# The Housekeeper and the Professor

## A Novel

Yoko Ogawa

Of all the countless things my son and I learned from the Professor, the meaning of the square root was among the most important. No doubt he would have been bothered by my use of the word countless--too sloppy, for he believed that the very origins of the universe could be explained in the exact language of numbers--but I don't know how else to put it. He taught us about enormous prime numbers with more than a hundred thousand places, and the largest number of all, which was used in mathematical proofs and was in the Guinness Book of Records, and about the idea of something beyond infinity. As interesting as all this was, it could never match the experience of simply spending time with the Professor. I remember when he taught us about the spell cast by placing numbers under this square root sign. It was a rainy evening in early April. My son's schoolbag lay abandoned on the rug. The light in the Professor's study was dim. Outside the window, the blossoms on the apricot tree were heavy with rain.

The Professor never really seemed to care whether we figured out the right answer to a problem. He preferred our wild, desperate guesses to silence, and he was even more delighted when those guesses led to new problems that took us beyond the original one. He had a special feeling for what he called the "correct miscalculation," for he believed that mistakes were often as revealing as the right answers. This gave us confidence even when our best efforts came to nothing.

"Then what happens if you take the square root of negative one?" he asked.

"So you'd need to get -1 by multiplying a number by itself?"

Root asked. He had just learned fractions at school, and it had taken a half-hour lecture from the Professor to convince him that numbers less than zero even existed, so this was quite a leap. We tried picturing the square root of negative one in our heads: v-1. The square root of 100 is 10; the square root of 16 is 4; the square root of 1 is 1. So the square root of -1 is . . .

He didn't press us. On the contrary, he fondly studied our expressions as we mulled over the problem.

"There is no such number," I said at last, sounding rather tentative.

"Yes, there is," he said, pointing at his chest. "It's in here. It's the most discreet sort of number, so it never comes out where it can be seen. But it's here." We fell silent for a moment, trying to picture the square root of minus one in some distant, unknown place.
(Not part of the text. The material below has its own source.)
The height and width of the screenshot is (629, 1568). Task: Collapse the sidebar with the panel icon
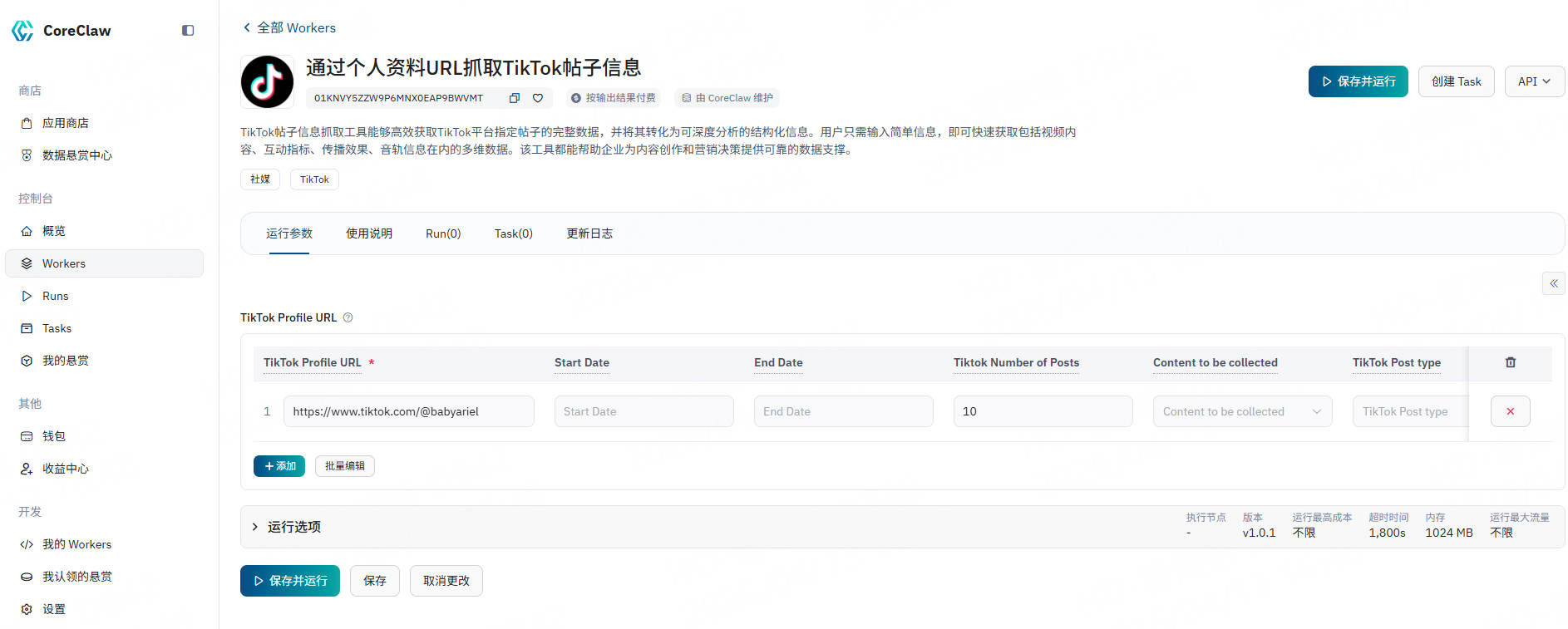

The only sound was the rain falling outside the window. My son ran his hand over his head, as if to confirm the shape of the square root symbol.

But the Professor didn't always insist on being the teacher. He had enormous respect for matters about which he had no knowledge, and he was as humble in such cases as the square root of negative one itself. Whenever he needed my help, he would interrupt me in the most polite way. Even the simplest request--that I help him set the timer on the toaster, for example--always began with "I'm terribly sorry to bother you, but . . ." Once I'd set the dial, he would sit peering in as the toast browned. He was as fascinated by the toast as he was by the mathematical proofs we did together, as if the truth of the toaster were no different from that of the Pythagorean theorem.

***

It was March of 1992 when the Akebono Housekeeping Agency first sent me to work for the Professor. At the time, I was the youngest woman registered with the agency, which served a small city on the Inland Sea, although I already had more than ten years of experience. I managed to get along with all sorts of employers, and even when I cleaned for the most difficult clients, the ones no other housekeeper would touch, I never complained. I prided myself on being a true professional.
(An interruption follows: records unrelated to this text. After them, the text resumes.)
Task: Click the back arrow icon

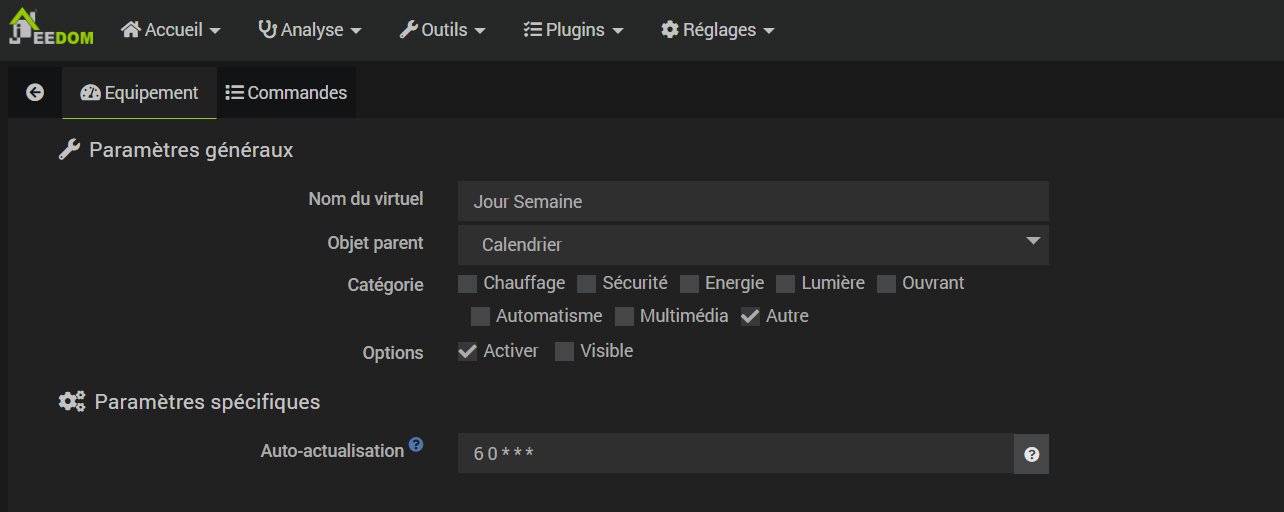Action: tap(35, 93)
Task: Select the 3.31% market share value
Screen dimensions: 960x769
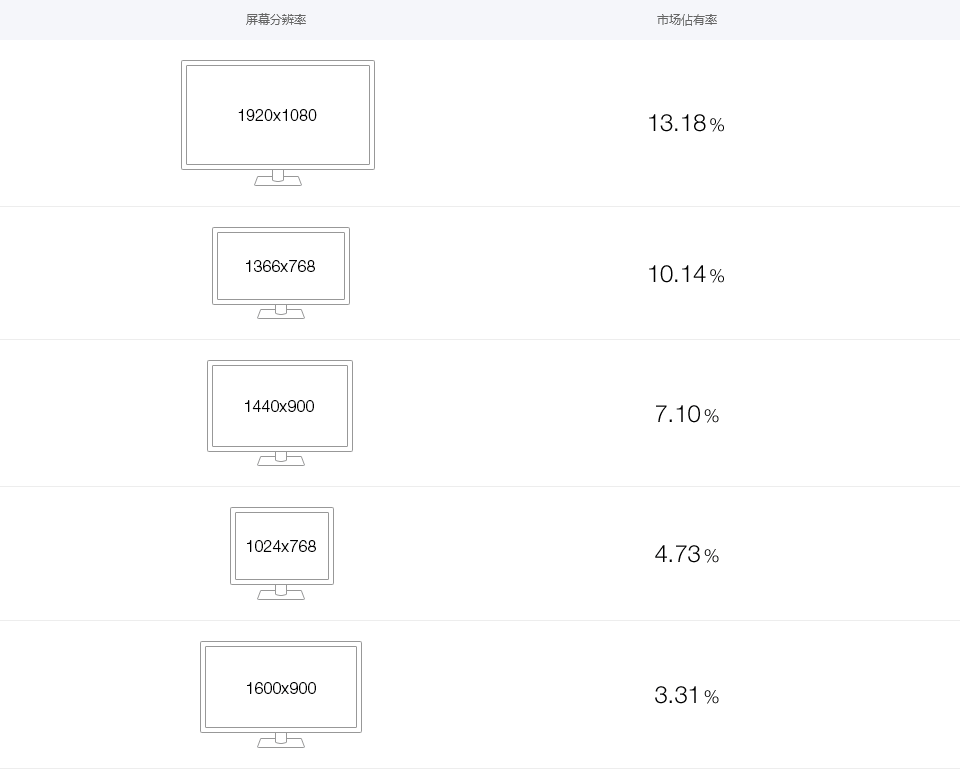Action: (x=686, y=695)
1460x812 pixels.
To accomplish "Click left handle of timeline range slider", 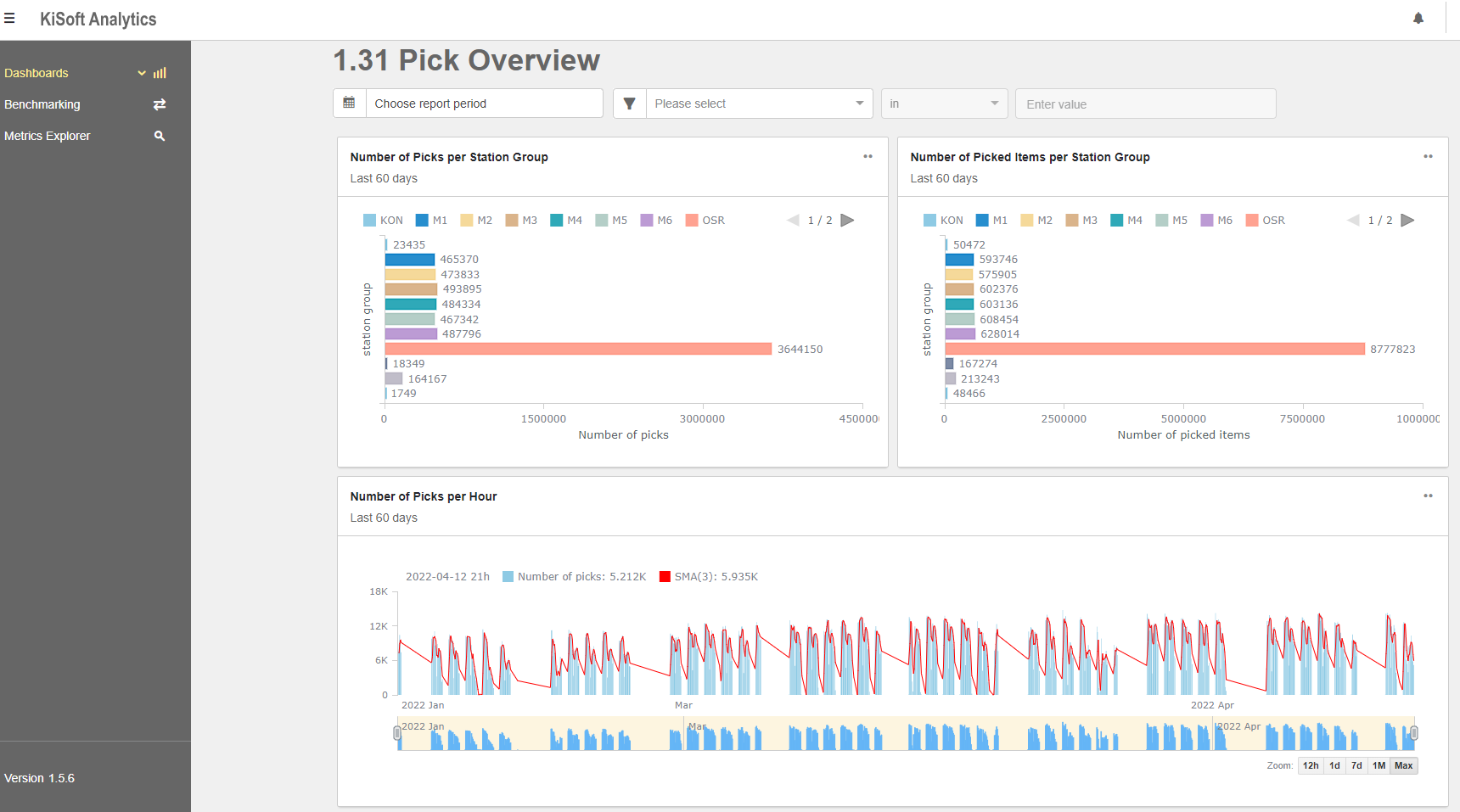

In the Professor's case, it only took a glance at his client card to know that he might be trouble. A blue star was stamped on the back of the card each time a housekeeper had to be replaced, and there were already nine stars on the Professor's card, a record during my years with the agency.

When I went for my interview, I was greeted by a slender, elegant old woman with dyed brown hair swept up in a bun. She wore a knit dress and walked with a cane.

"You will be taking care of my brother-in-law," she said. I tried to imagine why she would be responsible for her husband's brother. "None of the others have lasted long," she continued. "Which has been a terrible inconvenience for me and for my brother-in-law. We have to start again every time a new housekeeper comes. . . . The job isn't complicated. You would come Monday through Friday at 11:00 A.M., fix him lunch, clean the house, do the shopping, make dinner, and leave at 7:00 P.M. That's the extent of it."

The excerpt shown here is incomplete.